Souligné dès le début de nos travaux, le manque de précaution et de diligence de la présidence de la République dans la prévention des conflits d'intérêts de certains de ses collaborateurs pendant ou après l'exercice de leurs fonctions s'est confirmé au fil des révélations dans l'affaire dite des « contrats russes ».
Sur ce sujet, notre commission n'a pas eu le temps de demander des informations complémentaires, les pouvoirs d'investigation nous ayant été consentis pour une durée limitée de six mois.

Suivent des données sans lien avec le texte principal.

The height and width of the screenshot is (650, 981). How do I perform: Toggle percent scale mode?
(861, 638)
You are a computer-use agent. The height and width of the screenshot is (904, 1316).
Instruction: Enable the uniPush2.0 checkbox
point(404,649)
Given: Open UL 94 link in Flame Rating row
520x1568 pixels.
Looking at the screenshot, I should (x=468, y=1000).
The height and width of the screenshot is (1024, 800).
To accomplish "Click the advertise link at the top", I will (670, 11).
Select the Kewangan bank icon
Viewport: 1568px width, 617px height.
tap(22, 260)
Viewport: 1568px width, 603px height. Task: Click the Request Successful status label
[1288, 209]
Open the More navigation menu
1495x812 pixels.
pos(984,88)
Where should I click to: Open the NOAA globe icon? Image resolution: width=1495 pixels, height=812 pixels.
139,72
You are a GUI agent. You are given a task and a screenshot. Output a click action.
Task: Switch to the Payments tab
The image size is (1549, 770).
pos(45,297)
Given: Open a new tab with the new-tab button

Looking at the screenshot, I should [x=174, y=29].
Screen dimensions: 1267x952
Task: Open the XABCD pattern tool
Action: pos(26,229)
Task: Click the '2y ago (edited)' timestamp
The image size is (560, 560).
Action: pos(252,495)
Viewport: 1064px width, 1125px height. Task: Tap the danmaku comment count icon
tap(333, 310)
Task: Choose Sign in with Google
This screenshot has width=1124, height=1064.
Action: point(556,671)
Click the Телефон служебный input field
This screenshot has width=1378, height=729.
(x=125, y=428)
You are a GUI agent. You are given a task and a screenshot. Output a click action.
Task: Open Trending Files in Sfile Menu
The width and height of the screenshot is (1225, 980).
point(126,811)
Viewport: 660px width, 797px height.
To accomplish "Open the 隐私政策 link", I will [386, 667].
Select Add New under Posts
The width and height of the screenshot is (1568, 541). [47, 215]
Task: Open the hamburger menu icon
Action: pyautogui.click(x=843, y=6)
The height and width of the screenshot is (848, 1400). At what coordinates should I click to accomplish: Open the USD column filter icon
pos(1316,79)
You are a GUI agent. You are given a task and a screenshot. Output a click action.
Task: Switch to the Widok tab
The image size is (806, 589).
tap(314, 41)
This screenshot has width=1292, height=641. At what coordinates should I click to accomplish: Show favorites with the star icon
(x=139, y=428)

Néanmoins, nous vous proposons de tirer des informations réunies plusieurs conclusions.
D'abord, les informations révélées par la presse fin janvier, en particulier par Mediapart, et les déclarations publiques de M. Bernard, président de la société Velours, laissent à penser que MM. Benalla et Crase se sont rendus coupables de faux témoignage devant notre commission le 21 janvier dernier sur trois points principaux : l'implication de M. Benalla dans la négociation et la conclusion d'un contrat liant la société Mars et un représentant de l'oligarque russe Iskander Makhmudov ; l'engagement de ces négociations dès le mois de mars 2018, alors que MM. Benalla et Crase travaillaient encore à l'Élysée ; l'implication de M. Crase dans la reprise du contrat à compter d'octobre 2018 par la société France Close Protection.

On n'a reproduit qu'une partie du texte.